📜 電池の歴史① 屋井乾電池

 —身近な「乾電池」を生み出し、日本の暮らしを変えた発明家

日本で初めて電池を製作した人物は、幕末期の佐久間象山(さくま・しょうざん)とされています。当時の電池は電解液を用いた「湿式電池」であり、取り扱いに手間がかかるものでした。
明治時代に「乾電池」が登場します。これを世界に先駆けて発明したのが、屋井先蔵(やい・さきぞう)です。

1863年(文久3年)、新潟県長岡に生まれた屋井は、時計店で働きながら電気の研究に取り組み、電池で動く「連続電気時計」を発明しました。これは、日本初の電気に関する特許とされています。
しかし、当時の「湿式電池」は手入れが必要なうえ、冬場や寒冷地では凍結するという課題がありました。
そこで屋井は、より扱いやすい電池の開発に取り組みます。

試行錯誤の末、炭素棒にパラフィンを含浸させる方法により、1887年(明治20年)に乾電池を完成させました。
電解液を用いた「湿式電池」に対し、液漏れしにくく、持ち運びやすい「乾いた電池=乾電池」の誕生です。
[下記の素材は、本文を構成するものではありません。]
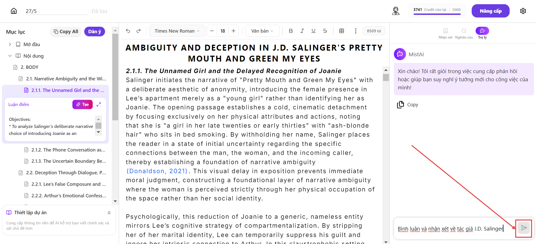This screenshot has height=244, width=536.
Task: Click the Copy All button
Action: pyautogui.click(x=66, y=31)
この乾電池は、日清戦争の際に寒冷地でも使用できることが評価され、広く知られるようになりました。屋井の事業は大きく発展し、「乾電池王」とも呼ばれました。
なお、日本における乾電池の特許第1号は高橋市三郎とされています。
屋井は1927年(昭和2年)に死去し、その後会社は存続しませんでしたが、乾電池の発明は現在の電池技術へと受け継がれています。